(Saved entries)
++++++++
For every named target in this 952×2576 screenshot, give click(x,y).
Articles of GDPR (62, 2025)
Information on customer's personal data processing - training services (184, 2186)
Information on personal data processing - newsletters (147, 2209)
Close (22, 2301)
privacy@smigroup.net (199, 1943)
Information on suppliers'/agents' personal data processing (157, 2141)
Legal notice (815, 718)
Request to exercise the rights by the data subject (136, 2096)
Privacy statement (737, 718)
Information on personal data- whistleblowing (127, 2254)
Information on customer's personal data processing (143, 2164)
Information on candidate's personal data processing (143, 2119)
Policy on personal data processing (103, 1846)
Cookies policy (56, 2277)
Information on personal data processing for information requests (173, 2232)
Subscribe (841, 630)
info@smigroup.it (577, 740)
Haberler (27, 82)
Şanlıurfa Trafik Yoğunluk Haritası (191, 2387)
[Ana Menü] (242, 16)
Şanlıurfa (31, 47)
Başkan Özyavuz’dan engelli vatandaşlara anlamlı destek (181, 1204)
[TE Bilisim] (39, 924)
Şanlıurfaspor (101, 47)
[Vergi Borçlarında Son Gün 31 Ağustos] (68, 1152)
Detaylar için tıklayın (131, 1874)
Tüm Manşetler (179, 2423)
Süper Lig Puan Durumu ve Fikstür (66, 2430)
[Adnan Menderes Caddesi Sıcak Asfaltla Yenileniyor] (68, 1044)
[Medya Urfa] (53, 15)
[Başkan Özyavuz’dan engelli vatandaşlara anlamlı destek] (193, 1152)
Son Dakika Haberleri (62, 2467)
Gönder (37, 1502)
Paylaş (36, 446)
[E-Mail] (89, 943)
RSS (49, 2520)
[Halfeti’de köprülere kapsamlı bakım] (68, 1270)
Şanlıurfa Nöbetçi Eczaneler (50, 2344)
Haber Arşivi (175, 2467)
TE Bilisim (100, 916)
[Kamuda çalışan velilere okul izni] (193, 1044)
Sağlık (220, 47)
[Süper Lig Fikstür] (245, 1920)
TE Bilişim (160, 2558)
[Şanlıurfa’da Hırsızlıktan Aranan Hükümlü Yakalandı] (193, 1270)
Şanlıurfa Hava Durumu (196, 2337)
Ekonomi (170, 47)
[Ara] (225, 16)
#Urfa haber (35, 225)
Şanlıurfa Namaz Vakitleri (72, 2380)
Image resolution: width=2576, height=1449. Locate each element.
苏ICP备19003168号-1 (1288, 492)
++++++++
### Exercise aim
Return exactly the lines from the beginning of the data above through the one containing "Subscribe (841, 630)", please. Include both end lines and add nothing else.

### Answer space
For every named target in this 952×2576 screenshot, give click(x,y).
Articles of GDPR (62, 2025)
Information on customer's personal data processing - training services (184, 2186)
Information on personal data processing - newsletters (147, 2209)
Close (22, 2301)
privacy@smigroup.net (199, 1943)
Information on suppliers'/agents' personal data processing (157, 2141)
Legal notice (815, 718)
Request to exercise the rights by the data subject (136, 2096)
Privacy statement (737, 718)
Information on personal data- whistleblowing (127, 2254)
Information on customer's personal data processing (143, 2164)
Information on candidate's personal data processing (143, 2119)
Policy on personal data processing (103, 1846)
Cookies policy (56, 2277)
Information on personal data processing for information requests (173, 2232)
Subscribe (841, 630)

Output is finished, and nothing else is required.